Lobeshymne für die eigenen Fans
Dann widmet sich «The Normal One» aber den eigenen Fans und appelliert, sich nicht vom grossen Punktevorsprung täuschen zu lassen. In beinahe jeder Partie habe man um jeden Zentimeter kämpfen und einen Weg finden müssen, um zu gewinnen: «Das ist eine harte Liga und sie wurde auf die harte Tour gewonnen, egal was die Tabelle sagt». Bei noch sieben ausstehenden Partien weisen die «Reds» einen uneinholbaren Vorsprung von 23 Punkten auf den ersten Verfolger Manchester City auf.
Die Mannschaft habe verstanden, was es bedeutet, diese Stadt zu repräsentieren. «Das ist das Benzin in ihrem Tank, das immer da ist und uns auf jedem Schritt des Weges angetrieben hat», ist Klopp überzeugt. Ohne «die besten Fans, die sich ein Vereine wünschen kann» wäre das alles nicht möglich gewesen. Der Erfolgstrainer schwärmt: «Ich liebe eure Leidenschaft, eure Lieder, eure Weigerung, eine Niederlage hinzunehmen, euer Engagement euer Verständnis für das Spiel und euer Vertrauen in das, war wir tun.»
Nachdem er auch Klublegenden wie Steven Gerrard oder Kenny Dalglish sowie die «herausragenden Besitzer» in den höchsten Tönen lobt, setzt es für den eigenen Anhang allerdings noch Kritik ab. Die Szenen, die sich nach dem gesicherten Meistertitel am berühmten Pier Head abspielten, sind dem Deutschen ein Dorn im Auge. «Ich bin ein Mensch und eure Leidenschaft ist auch meine Leidenschaft.
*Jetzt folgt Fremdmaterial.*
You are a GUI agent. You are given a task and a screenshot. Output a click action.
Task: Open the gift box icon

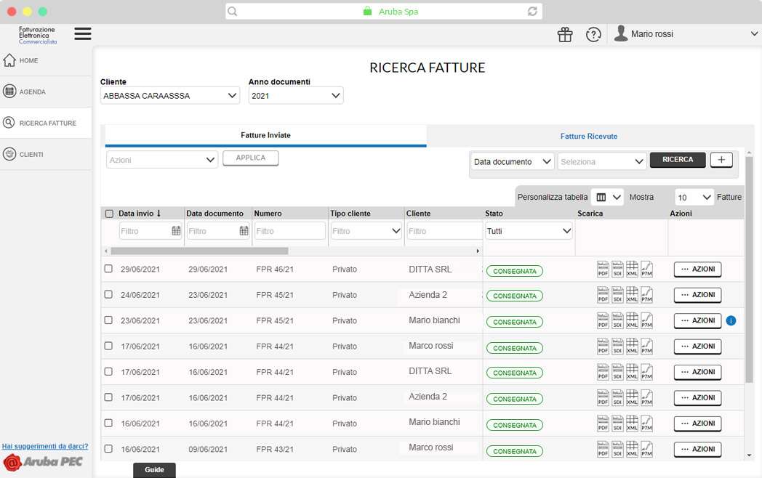(x=565, y=35)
Aber im Moment ist es das Wichtigste, dass wir diese Arten von öffentlichen Versammlungen nicht haben», sagt er.
«Wenn die Zeit reif ist, werden wir feiern»
Tausende Menschen hatten am Freitag in Liverpool die erste Meisterschaft seit 30 Jahren gefeiert. Dabei kippte die Stimmung, es kam zu gewalttätigen Auseinandersetzungen mit der Polizei. Die Behörden ermitteln nach unsachgemässem Einsatz von Feuerwerkskörpern ausserdem wegen Brandstiftung. Der entstandene Schaden soll sich auf umgerechnet knapp 11'000 Euro belaufen. Auf Fotos in britischen Medien waren ausserdem Berge von Müll zu sehen. Der Klub bezeichnete die Geschehnisse als «völlig inakzeptabel».
«Wir schulden es den Schwächsten, dem Gesundheitspersonal, die so viel gegeben und denen wir applaudiert haben, sowie der Polizei und den örtlichen Behörden, die uns als Verein helfen», schreibt Klopp und versichert: «Wenn die Zeit reif ist, werden wir feiern. Wir werden diesen Moment geniessen, und wir werden die Stadt rot anmalen. Aber vorerst bleibt bitte zuhause, soweit das möglich ist. Das ist weder die Zeit, um sich in grossen Gruppen im Stadtzentrum aufzuhalten, noch um sich in der Nähe von Fussballstadien zu versammeln.»